### DESCRIPTION OF THE TASK
Extract every line of the material below and reproduce each one unchanged.

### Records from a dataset
──────────────────────────────
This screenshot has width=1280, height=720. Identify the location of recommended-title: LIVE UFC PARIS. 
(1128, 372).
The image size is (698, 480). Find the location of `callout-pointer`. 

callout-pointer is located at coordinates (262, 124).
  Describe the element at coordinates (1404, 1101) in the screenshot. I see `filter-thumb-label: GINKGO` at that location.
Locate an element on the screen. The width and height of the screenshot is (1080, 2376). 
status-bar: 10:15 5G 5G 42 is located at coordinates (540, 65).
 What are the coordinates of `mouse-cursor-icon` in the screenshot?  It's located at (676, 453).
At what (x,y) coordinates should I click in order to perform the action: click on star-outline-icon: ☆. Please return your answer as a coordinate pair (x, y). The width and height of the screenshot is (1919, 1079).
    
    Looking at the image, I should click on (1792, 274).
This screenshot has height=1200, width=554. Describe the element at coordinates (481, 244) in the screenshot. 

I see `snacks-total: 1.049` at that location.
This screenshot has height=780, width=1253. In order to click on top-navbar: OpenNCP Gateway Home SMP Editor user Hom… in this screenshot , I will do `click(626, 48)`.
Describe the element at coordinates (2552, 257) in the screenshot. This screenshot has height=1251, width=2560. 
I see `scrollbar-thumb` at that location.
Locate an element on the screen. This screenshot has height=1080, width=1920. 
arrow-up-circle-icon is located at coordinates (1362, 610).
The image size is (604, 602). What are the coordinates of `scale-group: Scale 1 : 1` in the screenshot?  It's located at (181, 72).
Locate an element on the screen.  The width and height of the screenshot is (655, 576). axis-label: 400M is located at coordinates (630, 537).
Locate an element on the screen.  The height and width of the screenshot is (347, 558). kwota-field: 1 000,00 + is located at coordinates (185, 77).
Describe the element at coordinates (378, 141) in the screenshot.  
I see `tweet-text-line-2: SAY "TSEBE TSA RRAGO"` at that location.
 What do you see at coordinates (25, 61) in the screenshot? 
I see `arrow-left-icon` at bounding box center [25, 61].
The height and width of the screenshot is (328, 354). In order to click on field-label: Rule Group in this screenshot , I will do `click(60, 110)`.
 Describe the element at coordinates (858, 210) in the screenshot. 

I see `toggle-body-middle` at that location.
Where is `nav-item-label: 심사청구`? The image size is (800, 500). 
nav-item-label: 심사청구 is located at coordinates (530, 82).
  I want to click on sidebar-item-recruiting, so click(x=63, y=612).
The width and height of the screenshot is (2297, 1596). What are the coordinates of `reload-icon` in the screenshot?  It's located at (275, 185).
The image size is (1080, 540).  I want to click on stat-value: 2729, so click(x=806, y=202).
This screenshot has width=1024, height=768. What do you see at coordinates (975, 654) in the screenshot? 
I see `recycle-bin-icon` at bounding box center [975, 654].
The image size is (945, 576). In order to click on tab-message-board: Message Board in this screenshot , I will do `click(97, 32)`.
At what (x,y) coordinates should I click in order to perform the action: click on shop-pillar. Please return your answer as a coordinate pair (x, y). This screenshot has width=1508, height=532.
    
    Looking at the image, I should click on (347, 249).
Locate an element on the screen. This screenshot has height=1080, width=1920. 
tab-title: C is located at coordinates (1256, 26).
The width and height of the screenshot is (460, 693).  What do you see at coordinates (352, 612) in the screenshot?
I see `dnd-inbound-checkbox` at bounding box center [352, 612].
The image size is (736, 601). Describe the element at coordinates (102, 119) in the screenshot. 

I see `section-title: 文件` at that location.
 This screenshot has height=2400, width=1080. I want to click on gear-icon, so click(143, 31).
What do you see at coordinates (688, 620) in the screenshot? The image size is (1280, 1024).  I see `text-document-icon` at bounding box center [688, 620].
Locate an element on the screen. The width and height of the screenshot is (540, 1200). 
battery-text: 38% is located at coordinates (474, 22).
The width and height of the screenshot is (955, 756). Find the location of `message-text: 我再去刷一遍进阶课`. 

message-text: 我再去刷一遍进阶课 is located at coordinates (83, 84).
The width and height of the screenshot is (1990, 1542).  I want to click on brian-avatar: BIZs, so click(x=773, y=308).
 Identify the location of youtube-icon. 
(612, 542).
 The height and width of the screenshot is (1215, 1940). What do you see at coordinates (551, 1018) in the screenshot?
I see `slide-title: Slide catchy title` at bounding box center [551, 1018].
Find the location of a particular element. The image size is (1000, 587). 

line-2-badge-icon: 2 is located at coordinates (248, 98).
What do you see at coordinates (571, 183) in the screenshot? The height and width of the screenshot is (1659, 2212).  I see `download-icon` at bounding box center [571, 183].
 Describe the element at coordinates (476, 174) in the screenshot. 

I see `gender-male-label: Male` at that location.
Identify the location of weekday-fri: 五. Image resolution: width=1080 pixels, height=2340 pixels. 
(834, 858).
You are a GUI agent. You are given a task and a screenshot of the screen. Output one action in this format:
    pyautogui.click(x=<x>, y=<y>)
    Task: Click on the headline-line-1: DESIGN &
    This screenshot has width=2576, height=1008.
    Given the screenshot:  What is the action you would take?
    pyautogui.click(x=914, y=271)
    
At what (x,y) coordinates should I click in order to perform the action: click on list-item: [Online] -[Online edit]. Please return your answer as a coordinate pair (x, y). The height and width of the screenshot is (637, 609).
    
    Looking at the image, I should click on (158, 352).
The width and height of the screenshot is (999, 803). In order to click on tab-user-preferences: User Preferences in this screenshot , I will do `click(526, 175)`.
──────────────────────────────
### ANSWER TO THE EXERCISE
This screenshot has width=1280, height=720. Identify the location of recommended-title: LIVE UFC PARIS. 
(1128, 372).
The image size is (698, 480). Find the location of `callout-pointer`. 

callout-pointer is located at coordinates (262, 124).
  Describe the element at coordinates (1404, 1101) in the screenshot. I see `filter-thumb-label: GINKGO` at that location.
Locate an element on the screen. The width and height of the screenshot is (1080, 2376). 
status-bar: 10:15 5G 5G 42 is located at coordinates (540, 65).
 What are the coordinates of `mouse-cursor-icon` in the screenshot?  It's located at (676, 453).
At what (x,y) coordinates should I click in order to perform the action: click on star-outline-icon: ☆. Please return your answer as a coordinate pair (x, y). The width and height of the screenshot is (1919, 1079).
    
    Looking at the image, I should click on (1792, 274).
This screenshot has height=1200, width=554. Describe the element at coordinates (481, 244) in the screenshot. 

I see `snacks-total: 1.049` at that location.
This screenshot has height=780, width=1253. In order to click on top-navbar: OpenNCP Gateway Home SMP Editor user Hom… in this screenshot , I will do `click(626, 48)`.
Describe the element at coordinates (2552, 257) in the screenshot. This screenshot has height=1251, width=2560. 
I see `scrollbar-thumb` at that location.
Locate an element on the screen. This screenshot has height=1080, width=1920. 
arrow-up-circle-icon is located at coordinates (1362, 610).
The image size is (604, 602). What are the coordinates of `scale-group: Scale 1 : 1` in the screenshot?  It's located at (181, 72).
Locate an element on the screen.  The width and height of the screenshot is (655, 576). axis-label: 400M is located at coordinates (630, 537).
Locate an element on the screen.  The height and width of the screenshot is (347, 558). kwota-field: 1 000,00 + is located at coordinates (185, 77).
Describe the element at coordinates (378, 141) in the screenshot.  
I see `tweet-text-line-2: SAY "TSEBE TSA RRAGO"` at that location.
 What do you see at coordinates (25, 61) in the screenshot? 
I see `arrow-left-icon` at bounding box center [25, 61].
The height and width of the screenshot is (328, 354). In order to click on field-label: Rule Group in this screenshot , I will do `click(60, 110)`.
 Describe the element at coordinates (858, 210) in the screenshot. 

I see `toggle-body-middle` at that location.
Where is `nav-item-label: 심사청구`? The image size is (800, 500). 
nav-item-label: 심사청구 is located at coordinates (530, 82).
  I want to click on sidebar-item-recruiting, so click(x=63, y=612).
The width and height of the screenshot is (2297, 1596). What are the coordinates of `reload-icon` in the screenshot?  It's located at (275, 185).
The image size is (1080, 540).  I want to click on stat-value: 2729, so click(x=806, y=202).
This screenshot has width=1024, height=768. What do you see at coordinates (975, 654) in the screenshot? 
I see `recycle-bin-icon` at bounding box center [975, 654].
The image size is (945, 576). In order to click on tab-message-board: Message Board in this screenshot , I will do `click(97, 32)`.
At what (x,y) coordinates should I click in order to perform the action: click on shop-pillar. Please return your answer as a coordinate pair (x, y). This screenshot has width=1508, height=532.
    
    Looking at the image, I should click on (347, 249).
Locate an element on the screen. This screenshot has height=1080, width=1920. 
tab-title: C is located at coordinates (1256, 26).
The width and height of the screenshot is (460, 693).  What do you see at coordinates (352, 612) in the screenshot?
I see `dnd-inbound-checkbox` at bounding box center [352, 612].
The image size is (736, 601). Describe the element at coordinates (102, 119) in the screenshot. 

I see `section-title: 文件` at that location.
 This screenshot has height=2400, width=1080. I want to click on gear-icon, so click(143, 31).
What do you see at coordinates (688, 620) in the screenshot? The image size is (1280, 1024).  I see `text-document-icon` at bounding box center [688, 620].
Locate an element on the screen. The width and height of the screenshot is (540, 1200). 
battery-text: 38% is located at coordinates (474, 22).
The width and height of the screenshot is (955, 756). Find the location of `message-text: 我再去刷一遍进阶课`. 

message-text: 我再去刷一遍进阶课 is located at coordinates (83, 84).
The width and height of the screenshot is (1990, 1542).  I want to click on brian-avatar: BIZs, so click(x=773, y=308).
 Identify the location of youtube-icon. 
(612, 542).
 The height and width of the screenshot is (1215, 1940). What do you see at coordinates (551, 1018) in the screenshot?
I see `slide-title: Slide catchy title` at bounding box center [551, 1018].
Find the location of a particular element. The image size is (1000, 587). 

line-2-badge-icon: 2 is located at coordinates (248, 98).
What do you see at coordinates (571, 183) in the screenshot? The height and width of the screenshot is (1659, 2212).  I see `download-icon` at bounding box center [571, 183].
 Describe the element at coordinates (476, 174) in the screenshot. 

I see `gender-male-label: Male` at that location.
Identify the location of weekday-fri: 五. Image resolution: width=1080 pixels, height=2340 pixels. 
(834, 858).
You are a GUI agent. You are given a task and a screenshot of the screen. Output one action in this format:
    pyautogui.click(x=<x>, y=<y>)
    Task: Click on the headline-line-1: DESIGN &
    This screenshot has width=2576, height=1008.
    Given the screenshot:  What is the action you would take?
    pyautogui.click(x=914, y=271)
    
At what (x,y) coordinates should I click in order to perform the action: click on list-item: [Online] -[Online edit]. Please return your answer as a coordinate pair (x, y). The height and width of the screenshot is (637, 609).
    
    Looking at the image, I should click on (158, 352).
The width and height of the screenshot is (999, 803). In order to click on tab-user-preferences: User Preferences in this screenshot , I will do `click(526, 175)`.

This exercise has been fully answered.